[Input material]:
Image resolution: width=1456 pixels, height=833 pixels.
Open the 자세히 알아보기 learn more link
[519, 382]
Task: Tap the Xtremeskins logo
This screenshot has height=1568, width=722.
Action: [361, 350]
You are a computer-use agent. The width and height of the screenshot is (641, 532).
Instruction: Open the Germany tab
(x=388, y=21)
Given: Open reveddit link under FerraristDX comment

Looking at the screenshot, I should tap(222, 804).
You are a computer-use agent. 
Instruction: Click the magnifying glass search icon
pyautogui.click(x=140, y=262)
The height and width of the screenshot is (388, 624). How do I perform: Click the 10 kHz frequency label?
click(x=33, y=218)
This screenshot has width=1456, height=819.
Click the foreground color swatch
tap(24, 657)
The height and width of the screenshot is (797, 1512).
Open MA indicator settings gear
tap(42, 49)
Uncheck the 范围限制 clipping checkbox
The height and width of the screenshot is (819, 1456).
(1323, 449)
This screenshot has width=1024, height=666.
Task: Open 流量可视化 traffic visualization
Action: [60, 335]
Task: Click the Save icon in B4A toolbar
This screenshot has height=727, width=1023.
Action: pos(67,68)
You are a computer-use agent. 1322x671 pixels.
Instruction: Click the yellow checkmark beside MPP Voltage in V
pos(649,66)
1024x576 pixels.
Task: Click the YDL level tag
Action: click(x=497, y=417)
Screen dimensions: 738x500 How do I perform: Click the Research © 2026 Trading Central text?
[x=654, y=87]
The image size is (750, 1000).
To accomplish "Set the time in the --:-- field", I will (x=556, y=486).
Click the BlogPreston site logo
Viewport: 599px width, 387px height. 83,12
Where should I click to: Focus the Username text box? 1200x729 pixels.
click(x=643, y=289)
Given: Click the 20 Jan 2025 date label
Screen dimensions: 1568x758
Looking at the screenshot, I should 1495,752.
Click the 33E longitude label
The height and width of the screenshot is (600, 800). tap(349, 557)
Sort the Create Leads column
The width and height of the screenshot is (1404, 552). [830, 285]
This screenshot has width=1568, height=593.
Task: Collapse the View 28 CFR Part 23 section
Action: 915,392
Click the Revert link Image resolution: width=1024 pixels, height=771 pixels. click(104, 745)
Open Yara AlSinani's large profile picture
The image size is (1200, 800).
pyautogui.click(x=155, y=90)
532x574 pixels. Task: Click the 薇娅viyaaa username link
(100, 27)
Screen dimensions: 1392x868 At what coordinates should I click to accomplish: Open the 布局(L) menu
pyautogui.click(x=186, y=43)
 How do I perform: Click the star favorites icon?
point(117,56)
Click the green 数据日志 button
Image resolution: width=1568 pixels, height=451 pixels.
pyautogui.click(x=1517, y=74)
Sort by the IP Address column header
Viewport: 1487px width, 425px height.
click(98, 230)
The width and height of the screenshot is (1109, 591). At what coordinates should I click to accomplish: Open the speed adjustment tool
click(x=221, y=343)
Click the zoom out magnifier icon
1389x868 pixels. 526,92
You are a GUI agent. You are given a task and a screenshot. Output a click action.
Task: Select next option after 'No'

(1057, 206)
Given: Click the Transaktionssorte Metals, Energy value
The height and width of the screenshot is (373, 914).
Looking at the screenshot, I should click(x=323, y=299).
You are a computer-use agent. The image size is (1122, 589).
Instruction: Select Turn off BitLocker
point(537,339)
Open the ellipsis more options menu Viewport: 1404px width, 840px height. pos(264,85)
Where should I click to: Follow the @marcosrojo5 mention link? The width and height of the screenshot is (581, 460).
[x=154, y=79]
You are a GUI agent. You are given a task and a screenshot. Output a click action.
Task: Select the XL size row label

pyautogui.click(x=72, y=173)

[What needs to be done]: Rewrite all of the lines above, replacing "computer-use agent" with "screen assistant" everywhere it occurs and leaving everything else unchanged.

[Full answer]:
Image resolution: width=1456 pixels, height=833 pixels.
Open the 자세히 알아보기 learn more link
[519, 382]
Task: Tap the Xtremeskins logo
This screenshot has height=1568, width=722.
Action: [361, 350]
You are a screen assistant. The width and height of the screenshot is (641, 532).
Instruction: Open the Germany tab
(x=388, y=21)
Given: Open reveddit link under FerraristDX comment

Looking at the screenshot, I should tap(222, 804).
You are a screen assistant. 
Instruction: Click the magnifying glass search icon
pyautogui.click(x=140, y=262)
The height and width of the screenshot is (388, 624). How do I perform: Click the 10 kHz frequency label?
click(x=33, y=218)
This screenshot has width=1456, height=819.
Click the foreground color swatch
tap(24, 657)
The height and width of the screenshot is (797, 1512).
Open MA indicator settings gear
tap(42, 49)
Uncheck the 范围限制 clipping checkbox
The height and width of the screenshot is (819, 1456).
(1323, 449)
This screenshot has width=1024, height=666.
Task: Open 流量可视化 traffic visualization
Action: [60, 335]
Task: Click the Save icon in B4A toolbar
This screenshot has height=727, width=1023.
Action: pos(67,68)
You are a screen assistant. 1322x671 pixels.
Instruction: Click the yellow checkmark beside MPP Voltage in V
pos(649,66)
1024x576 pixels.
Task: Click the YDL level tag
Action: click(x=497, y=417)
Screen dimensions: 738x500 How do I perform: Click the Research © 2026 Trading Central text?
[x=654, y=87]
The image size is (750, 1000).
To accomplish "Set the time in the --:-- field", I will (x=556, y=486).
Click the BlogPreston site logo
Viewport: 599px width, 387px height. 83,12
Where should I click to: Focus the Username text box? 1200x729 pixels.
click(x=643, y=289)
Given: Click the 20 Jan 2025 date label
Screen dimensions: 1568x758
Looking at the screenshot, I should 1495,752.
Click the 33E longitude label
The height and width of the screenshot is (600, 800). tap(349, 557)
Sort the Create Leads column
The width and height of the screenshot is (1404, 552). [830, 285]
This screenshot has width=1568, height=593.
Task: Collapse the View 28 CFR Part 23 section
Action: 915,392
Click the Revert link Image resolution: width=1024 pixels, height=771 pixels. click(104, 745)
Open Yara AlSinani's large profile picture
The image size is (1200, 800).
pyautogui.click(x=155, y=90)
532x574 pixels. Task: Click the 薇娅viyaaa username link
(100, 27)
Screen dimensions: 1392x868 At what coordinates should I click to accomplish: Open the 布局(L) menu
pyautogui.click(x=186, y=43)
 How do I perform: Click the star favorites icon?
point(117,56)
Click the green 数据日志 button
Image resolution: width=1568 pixels, height=451 pixels.
pyautogui.click(x=1517, y=74)
Sort by the IP Address column header
Viewport: 1487px width, 425px height.
click(98, 230)
The width and height of the screenshot is (1109, 591). At what coordinates should I click to accomplish: Open the speed adjustment tool
click(x=221, y=343)
Click the zoom out magnifier icon
1389x868 pixels. 526,92
You are a GUI agent. You are given a task and a screenshot. Output a click action.
Task: Select next option after 'No'

(1057, 206)
Given: Click the Transaktionssorte Metals, Energy value
The height and width of the screenshot is (373, 914).
Looking at the screenshot, I should click(x=323, y=299).
You are a screen assistant. The image size is (1122, 589).
Instruction: Select Turn off BitLocker
point(537,339)
Open the ellipsis more options menu Viewport: 1404px width, 840px height. pos(264,85)
Where should I click to: Follow the @marcosrojo5 mention link? The width and height of the screenshot is (581, 460).
[x=154, y=79]
You are a GUI agent. You are given a task and a screenshot. Output a click action.
Task: Select the XL size row label

pyautogui.click(x=72, y=173)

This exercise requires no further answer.